Coronavirus, le parole spaventose del radiologo guarito: “Credevo di morire, statevene a casa”

Il radiologo guarito da Coronavirus racconta la sua terribile avventura e di cerca di sensibilizzare tutte le persone a non compiere atti che portano solo a peggiorare la situazione.

Coronavirus, le parole spaventose del radiologo guarito: "Credevo di morire, statevene a casa"
Coronavirus – Fonte: Pixabay

Un radiologo guarito dal coronavirus racconta la sua battaglia e la sua paura di morire, tra le pagine del TgCom24.

Le parole spaventose del radiologo Carlo Giussani

Carlo Giussani è un tecnico radiologo ed è stato uno delle prime persone che si sono ammalate a Cremona, dopo il paziente 1 di Codogno e prima ancora che la diffusione in Italia diventasse così grave.

Lascia le sue parole al TgCom24, per raccontare non solo la sua grande odissea ma anche per sensibilizzare tutte le persone che ancora non si sono rese conto di quanto sia importante stare a casa:

“io sono sopravvissuto, ma la realtà è che sembra di svuotare il mare con il cucchiaino. non so dire come io l’abbia contratto, ma sono stato tra i primi casi e ho pensato di morire”

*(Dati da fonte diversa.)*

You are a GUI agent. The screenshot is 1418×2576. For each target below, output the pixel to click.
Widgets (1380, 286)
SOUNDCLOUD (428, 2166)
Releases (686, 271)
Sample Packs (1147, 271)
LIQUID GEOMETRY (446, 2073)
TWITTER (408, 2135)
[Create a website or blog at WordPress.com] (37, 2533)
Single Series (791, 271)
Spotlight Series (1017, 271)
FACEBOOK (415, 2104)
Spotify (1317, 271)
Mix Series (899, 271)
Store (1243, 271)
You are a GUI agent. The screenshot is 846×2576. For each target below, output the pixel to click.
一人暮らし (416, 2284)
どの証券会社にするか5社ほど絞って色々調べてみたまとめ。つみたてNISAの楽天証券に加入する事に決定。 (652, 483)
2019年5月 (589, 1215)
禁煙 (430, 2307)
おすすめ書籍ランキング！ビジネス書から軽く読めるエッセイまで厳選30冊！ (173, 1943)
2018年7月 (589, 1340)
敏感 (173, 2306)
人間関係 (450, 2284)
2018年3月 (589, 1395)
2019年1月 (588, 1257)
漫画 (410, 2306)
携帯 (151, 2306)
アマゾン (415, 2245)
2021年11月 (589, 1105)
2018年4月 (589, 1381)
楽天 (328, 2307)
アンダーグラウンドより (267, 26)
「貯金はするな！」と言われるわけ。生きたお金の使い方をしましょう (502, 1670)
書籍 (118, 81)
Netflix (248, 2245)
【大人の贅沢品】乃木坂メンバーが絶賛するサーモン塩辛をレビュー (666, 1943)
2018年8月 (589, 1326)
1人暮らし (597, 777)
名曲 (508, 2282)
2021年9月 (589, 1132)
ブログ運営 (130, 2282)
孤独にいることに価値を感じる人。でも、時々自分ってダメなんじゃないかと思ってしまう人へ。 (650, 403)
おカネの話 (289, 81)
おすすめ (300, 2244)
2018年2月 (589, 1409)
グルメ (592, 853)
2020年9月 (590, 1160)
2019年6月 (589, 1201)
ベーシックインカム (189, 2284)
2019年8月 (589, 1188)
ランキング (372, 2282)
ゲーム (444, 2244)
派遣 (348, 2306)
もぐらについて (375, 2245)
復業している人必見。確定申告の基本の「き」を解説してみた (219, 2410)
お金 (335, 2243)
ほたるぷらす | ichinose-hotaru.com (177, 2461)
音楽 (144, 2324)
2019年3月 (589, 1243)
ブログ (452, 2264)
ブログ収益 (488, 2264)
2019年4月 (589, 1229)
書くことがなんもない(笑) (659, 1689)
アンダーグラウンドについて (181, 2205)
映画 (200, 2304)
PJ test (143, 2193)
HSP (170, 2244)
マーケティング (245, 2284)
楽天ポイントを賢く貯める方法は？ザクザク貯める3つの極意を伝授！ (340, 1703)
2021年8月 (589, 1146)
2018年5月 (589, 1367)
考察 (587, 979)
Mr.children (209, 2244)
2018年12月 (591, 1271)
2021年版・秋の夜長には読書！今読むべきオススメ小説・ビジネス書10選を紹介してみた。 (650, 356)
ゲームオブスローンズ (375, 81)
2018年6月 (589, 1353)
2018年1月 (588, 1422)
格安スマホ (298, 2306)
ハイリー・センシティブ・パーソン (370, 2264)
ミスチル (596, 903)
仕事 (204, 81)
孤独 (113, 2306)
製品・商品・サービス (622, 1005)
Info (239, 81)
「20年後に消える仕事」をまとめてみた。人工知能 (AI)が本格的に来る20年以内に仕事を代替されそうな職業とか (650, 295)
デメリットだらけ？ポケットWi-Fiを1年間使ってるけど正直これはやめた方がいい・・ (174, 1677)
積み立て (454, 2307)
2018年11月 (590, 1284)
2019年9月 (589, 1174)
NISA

Nella sua mente tornano lucidi i ricordi di tutte quelle polmoniti anomale e degli addetti ai lavori che non sapevano cosa stesse per accadere. Giussani è stato per 15 giorni ricoverato tra pneumatologia e infettivologia e ora dimesso.

Dovrà stare in quarantena ancora 10 giorni, attendendo i risultati degli ultimi due tamponi che si spera diano esito negativo:

“avevo dei classici sintomi influenzali ed era strano perché ero vaccinato”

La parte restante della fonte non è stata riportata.